### THE PROBLEM
Sort through the entries below and pull out lines containing the word "agent".

### SUPPLIED MATERIAL
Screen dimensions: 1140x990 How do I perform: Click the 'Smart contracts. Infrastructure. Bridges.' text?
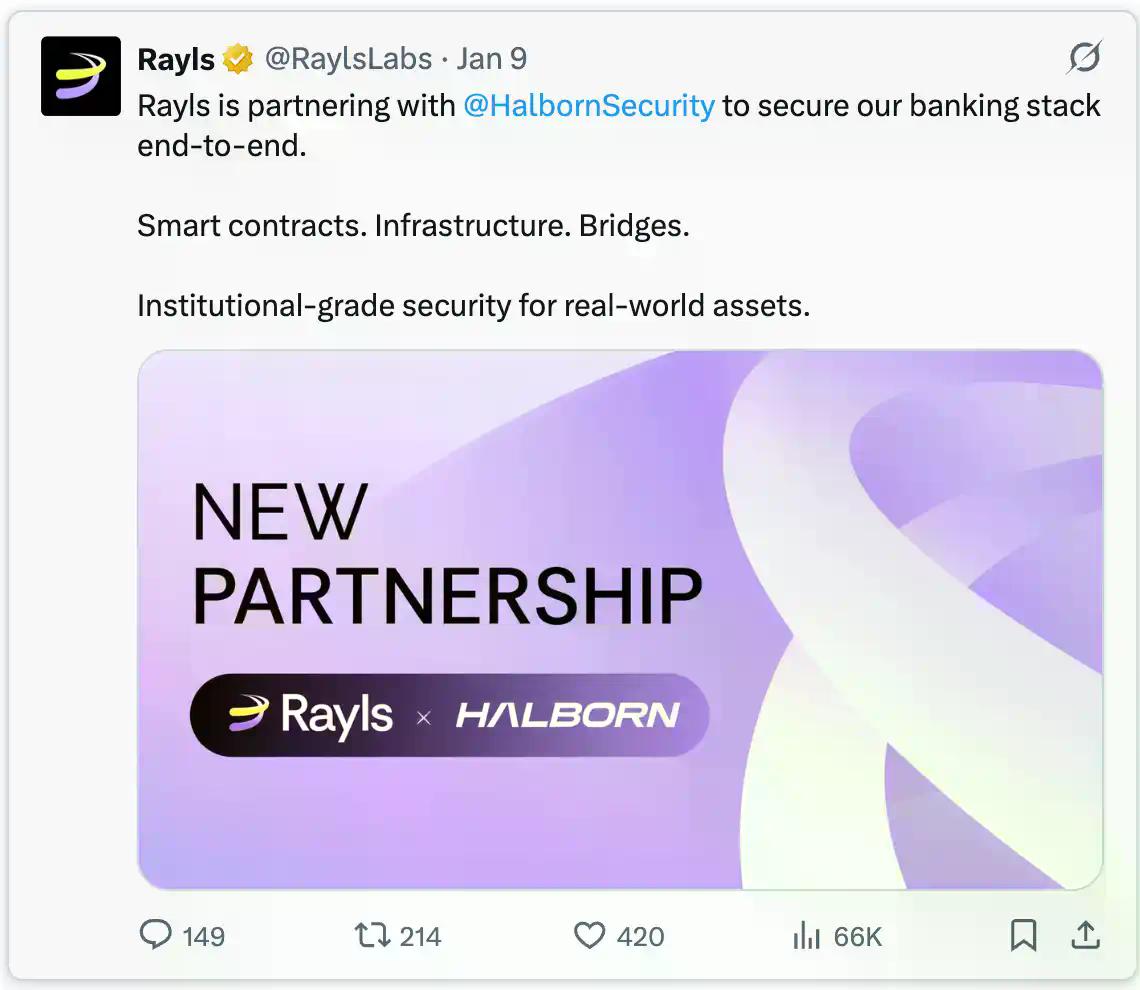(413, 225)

...

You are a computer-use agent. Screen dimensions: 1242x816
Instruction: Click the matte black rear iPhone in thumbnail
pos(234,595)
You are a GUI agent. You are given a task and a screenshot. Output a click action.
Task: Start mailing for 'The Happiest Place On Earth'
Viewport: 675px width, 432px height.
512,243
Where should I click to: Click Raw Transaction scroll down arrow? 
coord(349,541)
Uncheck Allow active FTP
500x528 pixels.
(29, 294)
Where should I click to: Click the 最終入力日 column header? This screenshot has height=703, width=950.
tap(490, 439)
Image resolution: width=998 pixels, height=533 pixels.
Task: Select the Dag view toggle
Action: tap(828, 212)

### RESPONSE AREA
You are a computer-use agent. Screen dimensions: 1242x816
You are a GUI agent. You are given a task and a screenshot. Output a click action.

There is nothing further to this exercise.